SELAAAMM, Yine ben ve KaiSoo ile karşınızdayım. Bu bölümü birazcık bazı şeyleri çakmanız için ve giriş bölümü olsun diye çok kısa tuttum, diğer bölümleri bu kadar kısa tutmayacağım ve okurken tarihlere dikkat ediniz.. Bol bol öpücükler.. 😘😘

dipnot: Hikaye kısa sürebilir şimdiden söylüyüm.

Eylül 2020

Kyungsoo eve bakıyordu. Üniversite için ailesiyle Seul'e gelmişlerdi ve oldukça uygun bir fiyata dubleks ev bulmuşlardı. İki katlı, görkemli ve çekirdek aileye yetecek kadar bahçesi olan bir evdi. İnsanı ürperten ve perili diye inandıracak türdeydi, sanırım bu yüzden fiyatı düşük, diye düşündü Kyungsoo. Okula yakın olmasından dolayı kabul etmişti bu evi. 

"Biraz tadilatla çok güzel bir şeye dönüşecek gibi.. Ne dersiniz çocuklar?" Babası büyük bir mutlulukla sorunca küçük kardeşi neşeyle yerinde zıpladı. 

"Bahçesi çok güzel!!"

"Hadi içeriye girelim!"

Babası ve annesi önde olmak üzere bahçeye giriş yapmışlardı. Kyungsoo adım atar atmaz, içinin ürperdiğini hissetti. Başını kaldırıp yukarıda ki açık cama baktı. Az önce o camın kapalı olduğuna yemin edebilirdi. 

Kyungsoo hep kendisinin farklı olduğunu hissetmişti. Mezarlıktan korkmaz, anlatılan korkunç hikayelere güler, izlediği korku filmleri onda hiçbir etki etmezdi. Karanlıktan korkmak yerine huzur bulurdu. Diğer insanlar Kyungsoo'nun bu yönlerini görünce ona hayaletmiş gibi bakıyorlardı. Kyungsoo'da anlamıyordu, insan neden bu tür şeylerden korkardı?

"Kyungsoo?" Annesinin sesiyle gözlerini pencereden ayırdı. "İçeri gelmiyor musun?"

Kyungsoo içeri girdi.

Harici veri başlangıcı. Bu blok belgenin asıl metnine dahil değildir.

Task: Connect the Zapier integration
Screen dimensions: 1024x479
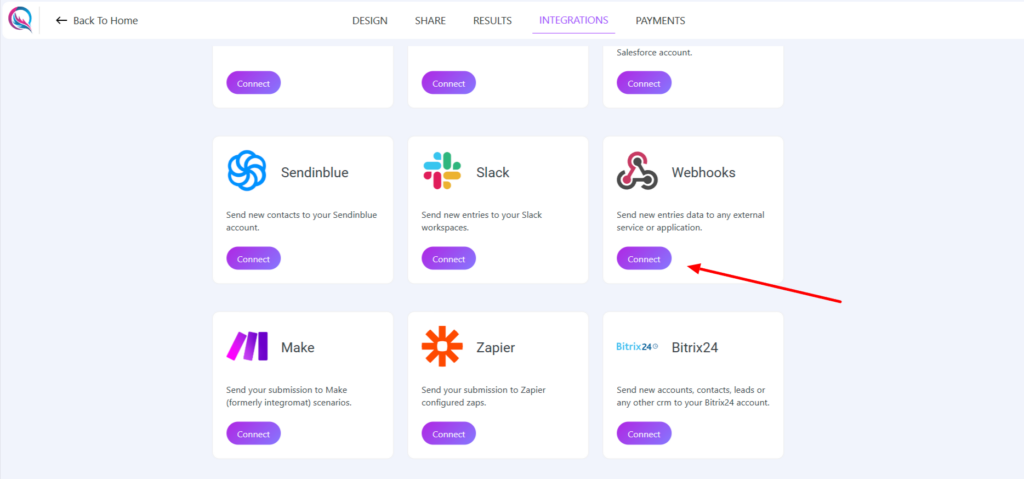Action: tap(449, 434)
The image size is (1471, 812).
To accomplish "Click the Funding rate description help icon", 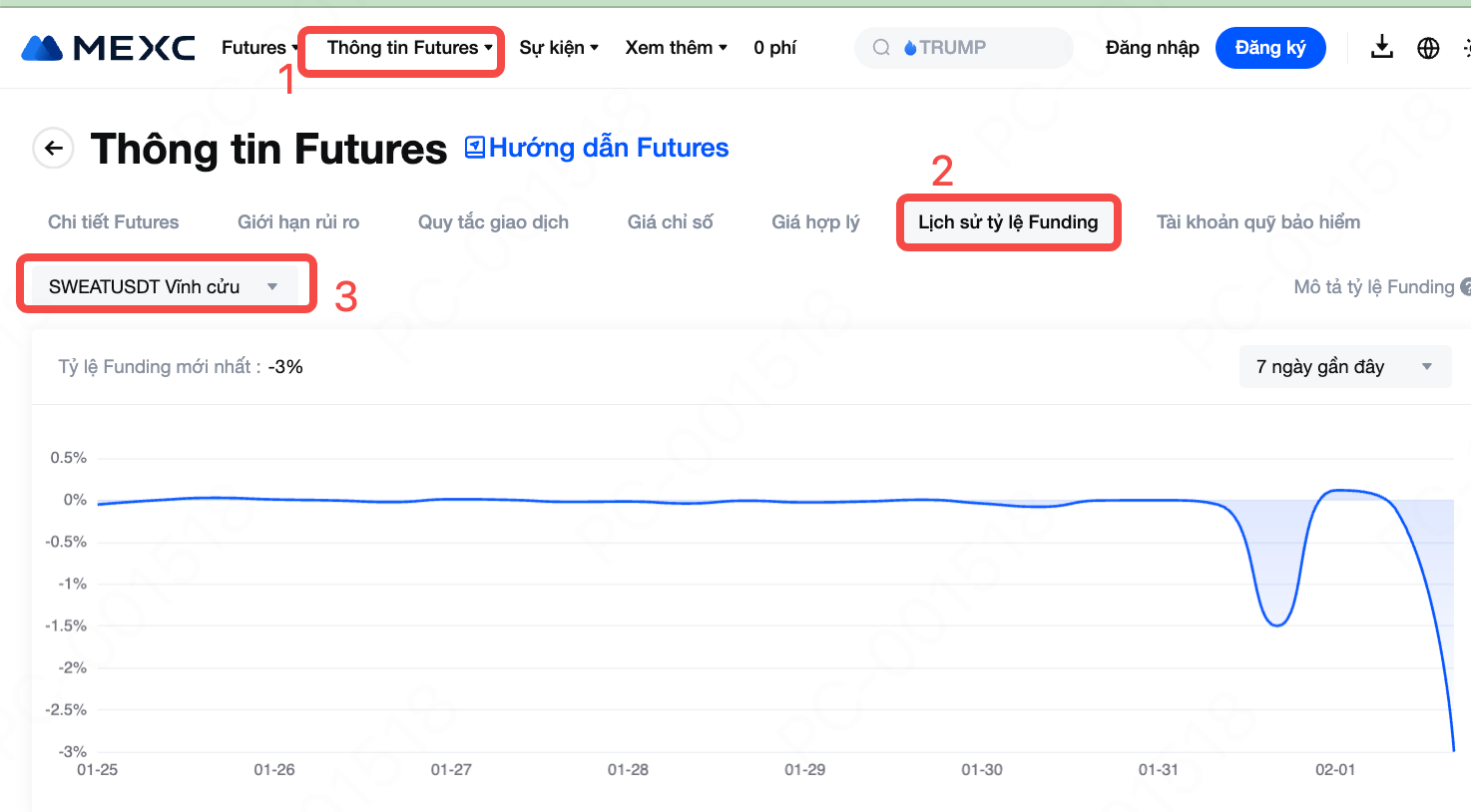I will pyautogui.click(x=1465, y=287).
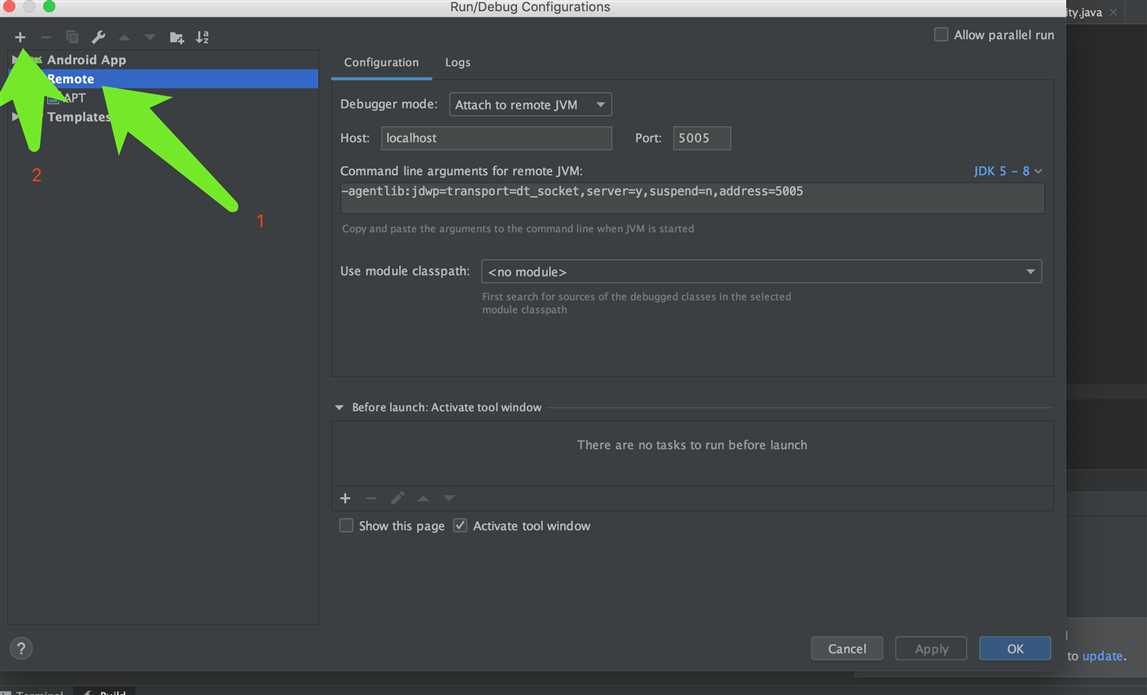
Task: Enable Allow parallel run
Action: (941, 34)
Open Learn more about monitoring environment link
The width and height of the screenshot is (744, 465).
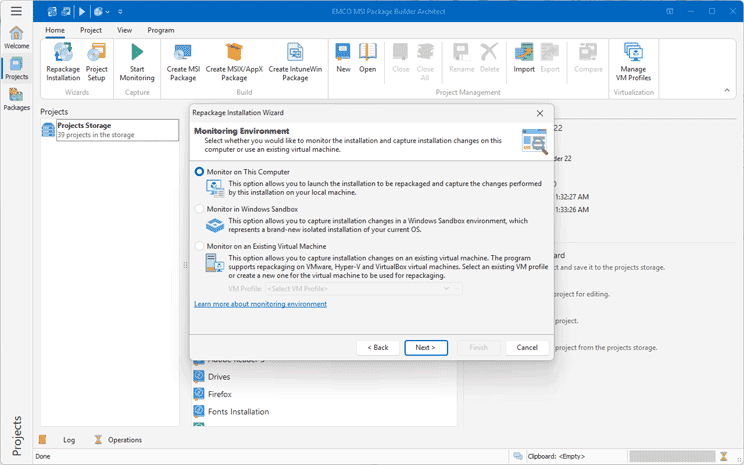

Kardeşi heyecanla evde keşifler yapıyor, evin büyüklüğünden bahsedip duruyordu. 

"Hadi, odalarınızı seçin!"

Kafasını sallayarak yavaşça merdivenlerden çıkmaya başladı. Adımlarını attıkça, çığlık sesi gibi ses çıkıyordu eski tahtalardan, evin oldukça eski olduğunun küçük bir imzasıydı sanki. İkinci katta Toplam dört kapı vardı. Kyungsoo, yarı aralık kapıdan açık pencereyi görünce adımlarını oraya yönlendirdi. İçeri girer girmez, kötü his bedenini daha çok sardı. Bu kötü his onu korkutmuyordu, aksine o his, burada kötü şeylerin yaşandığını söylüyordu.

"Burayı beğendin mi tatlım?"

Arkasını döndüğünde annesi odaya göz gezdiriyordu. Duyduğu kamyonet sesiyle cama ilerledi, "Nakliyeci geldi! Hadi, eşyaları alalım." Camı aşağı indirerek kapattı ve hızlı adımlarla aşağı indi. 

****

Eylül 1990

Daraldığını hissetti. Camı yavaşça yukarı kaldırdı ve hafif serin havayı içine çekti. Okulu yakında başlayacaktı bu yüzden mutluydu ama korkuyordu da. Babasından gizli üniversite sınavına girmiş ve kazanmıştı. Her şeyin bir çaresi vardı elbet. Mutlaka bir yolunu bularak bunun da üstesinden gelebilirdi. Biraz daha pencerede durdu ve babasının geldiğini gördü. 

Hızlı adımlarla aşağı inerek babası için sofrayı hazırladı. Babası yüzüne bile bakmadan sofraya oturup yemeye başlamıştı bile. Babasını yalnız bırakarak tekrar odaya çıktığında olduğu yerde kalakaldı. Odasının kapısı ardına kadar açık ve camı da kapalıydı.